Time-discretization of a plasma-neutral MHD model with a semi-implicit leapfrog algorithm

TL;DR

This paper explores advanced time-discretization methods for plasma-neutral MHD models, comparing semi-implicit leapfrog, Crank-Nicolson, and operator-splitting techniques to improve accuracy and computational efficiency.

Contribution

It introduces and evaluates operator-splitting methods for integrating atomic physics into semi-implicit leapfrog MHD models, enhancing accuracy and reducing computational costs.

Findings

Douglas-Rachford inspired coupling reduces time-discretization error.

Operator-splitting methods enable parallelization and lower computational cost.
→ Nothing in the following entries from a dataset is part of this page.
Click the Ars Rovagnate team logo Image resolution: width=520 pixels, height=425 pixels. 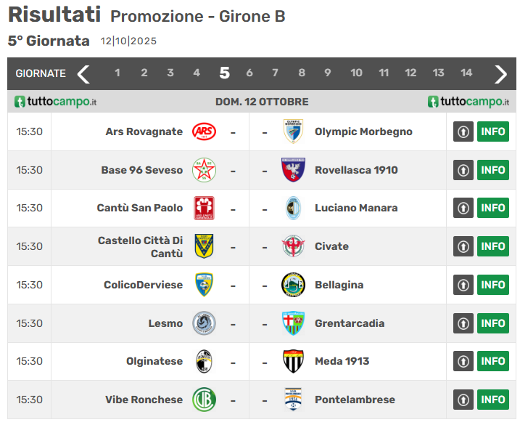coord(203,131)
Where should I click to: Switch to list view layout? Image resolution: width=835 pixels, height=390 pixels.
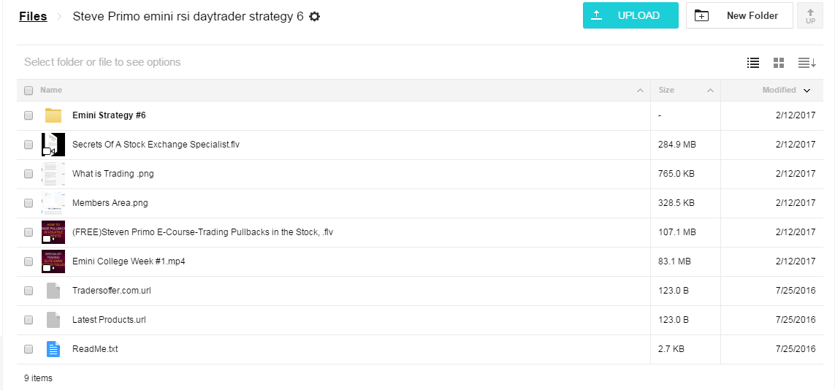[x=753, y=63]
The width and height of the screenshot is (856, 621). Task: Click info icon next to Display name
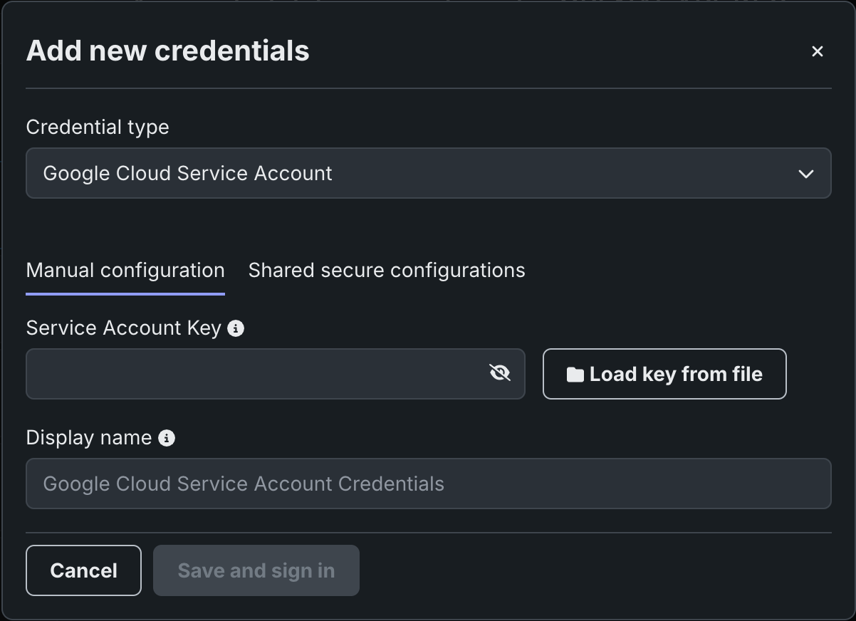tap(167, 438)
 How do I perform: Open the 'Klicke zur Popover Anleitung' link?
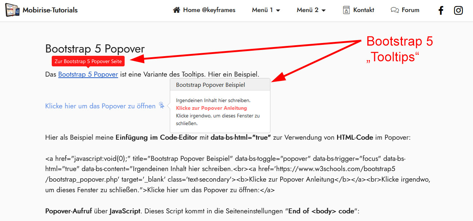[211, 108]
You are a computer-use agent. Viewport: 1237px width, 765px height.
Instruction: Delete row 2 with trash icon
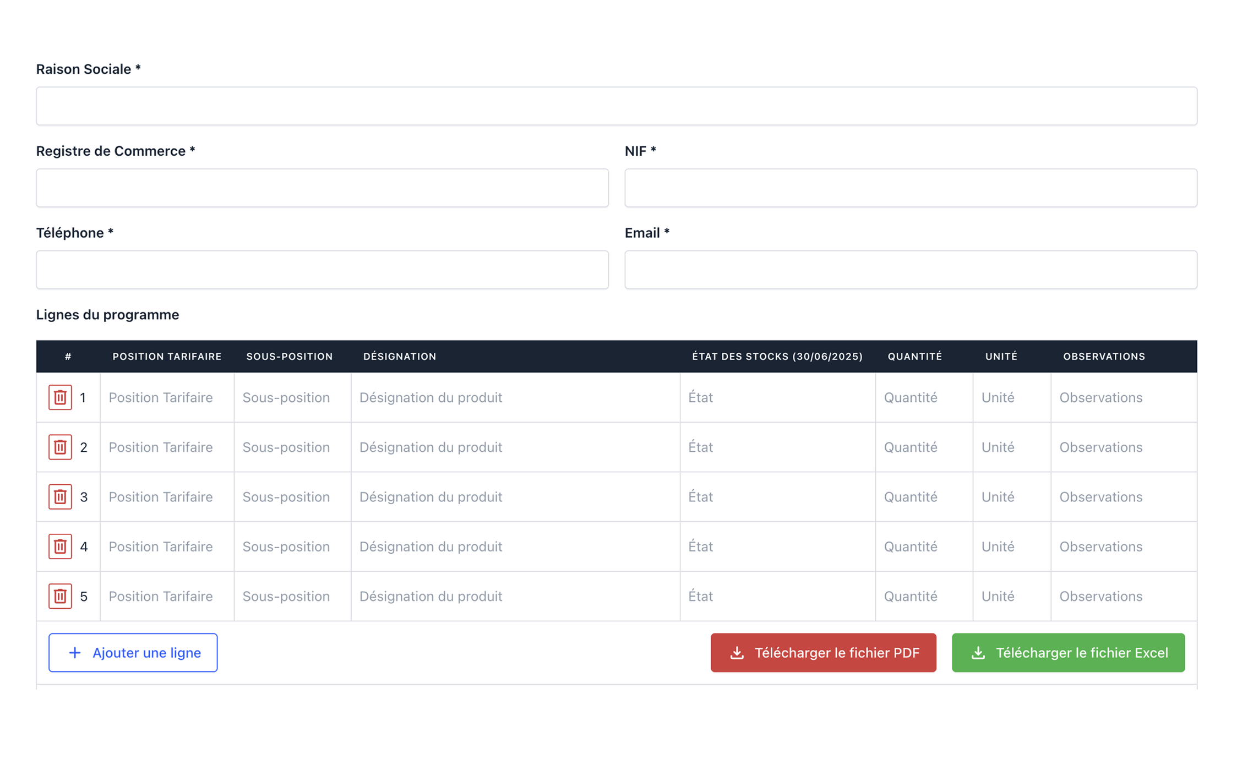click(x=60, y=447)
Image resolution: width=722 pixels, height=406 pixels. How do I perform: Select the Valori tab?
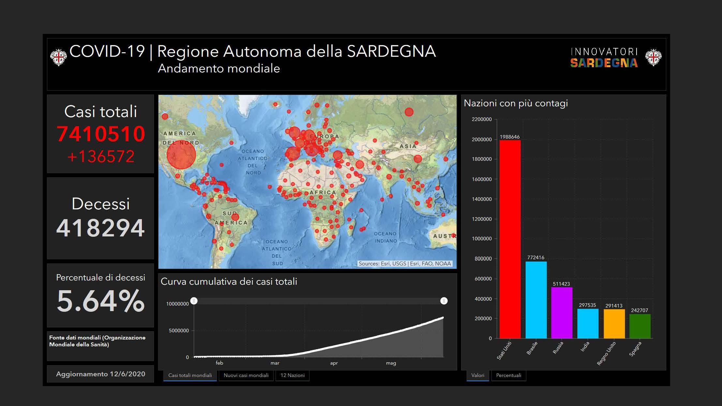pyautogui.click(x=477, y=375)
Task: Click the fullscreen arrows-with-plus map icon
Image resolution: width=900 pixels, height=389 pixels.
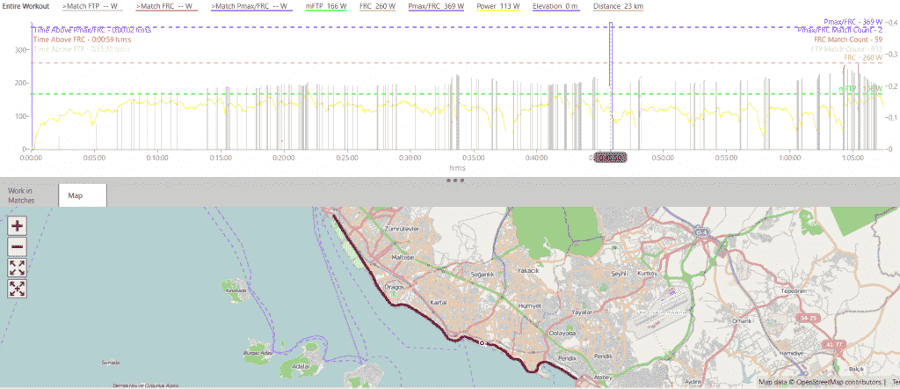Action: click(x=17, y=288)
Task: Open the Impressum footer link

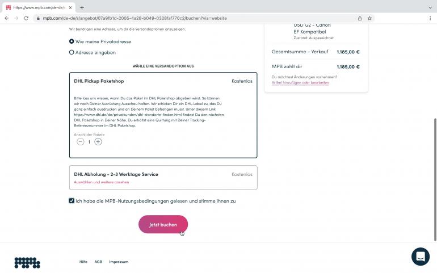Action: pos(119,262)
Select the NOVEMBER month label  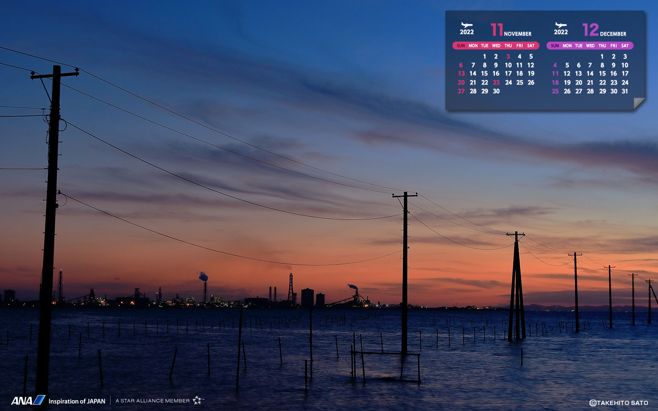pos(518,34)
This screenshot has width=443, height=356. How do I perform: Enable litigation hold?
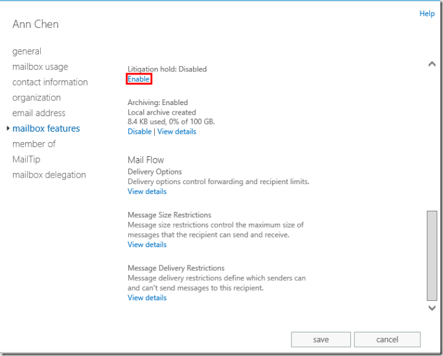click(x=139, y=79)
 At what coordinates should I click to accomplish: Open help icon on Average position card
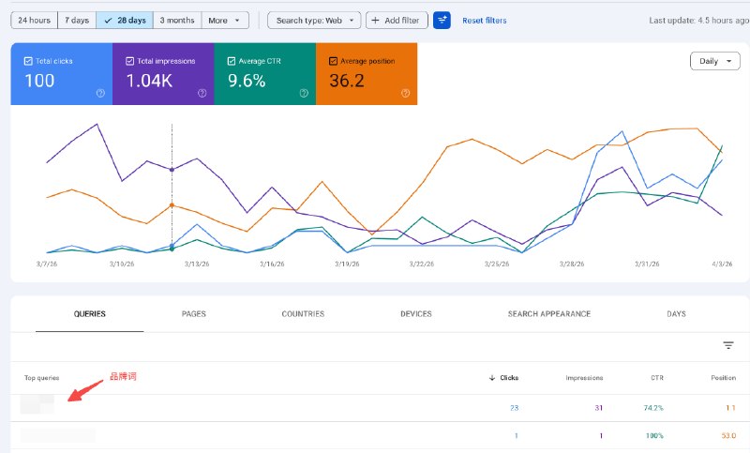coord(405,93)
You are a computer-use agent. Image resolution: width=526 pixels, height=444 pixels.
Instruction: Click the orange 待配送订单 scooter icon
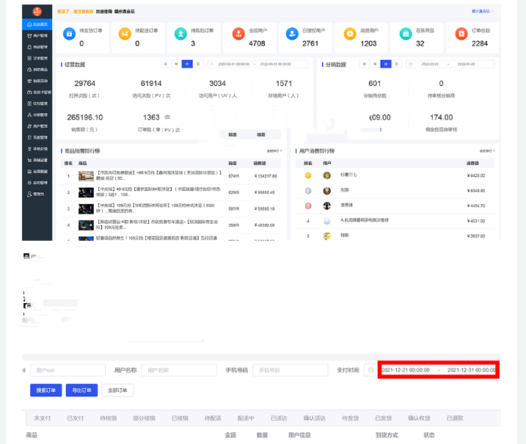click(125, 34)
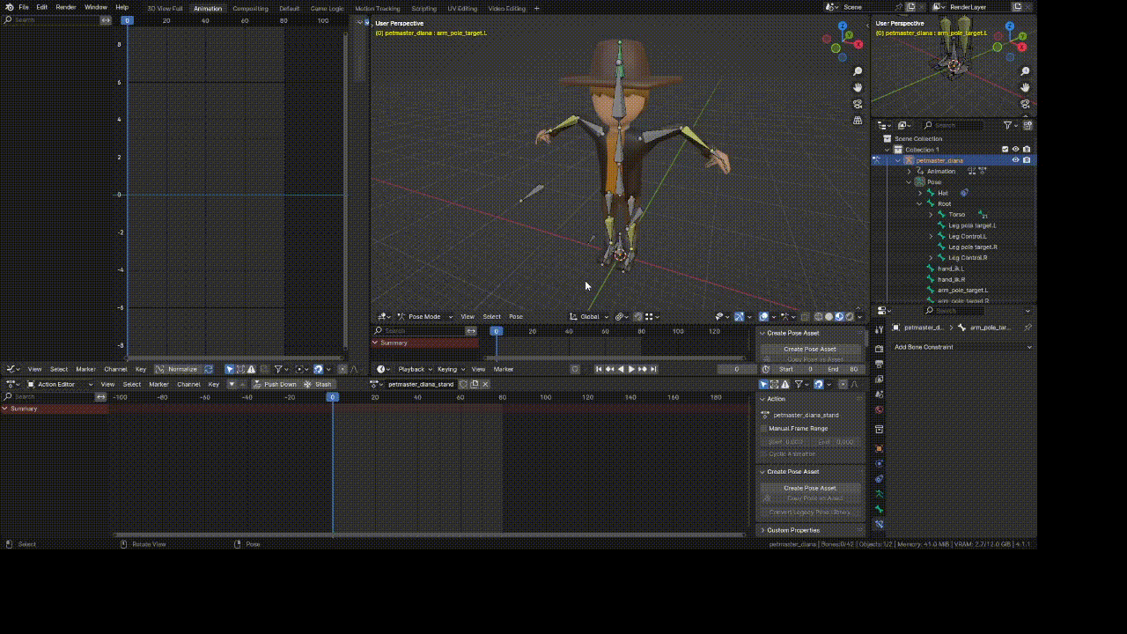Switch to orthographic grid view icon
This screenshot has width=1127, height=634.
tap(858, 120)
Second-order-in-time methods achieve accuracy comparable to Crank-Nicolson with nonlinear iteration.

Abstract

The semi-implicit leapfrog time-discretization is a workhorse algorithm for initial-value MHD codes to bridge between vastly separated time scales. Inclusion of atomic interactions with neutrals breaks the functional structure of the MHD equations that exploited by the leapfrog. We address how to best integrate atomic physics into the semi-implicit leapfrog. Following the Crank-Nicolson method, one approach is to time-center the atomic interactions in the linear solver and use a Newton method to include the nonlinear contributions. Alternatively, another family of methods are based on operator-splitting the terms associated with the atomic interactions using a Strang-splitting technique. These methods naturally break equations into constituent ODE and PDE parts and preserve the structure exploited by the semi-implicit leapfrog. We study the accuracy and efficiency of these methods through a battery of 0D and 1D cases and show that a second-order-in-time Douglas-Rachford inspired coupling between the ODE and PDE advances is effective in reducing the time-discretization error to be comparable to that of Crank-Nicolson with Newton iteration of the nonlinear terms. Splitting ODE and PDE parts results in independent matrix solves for each field which reduces the computational cost considerably and provides parallelization over species relative to Crank-Nicolson.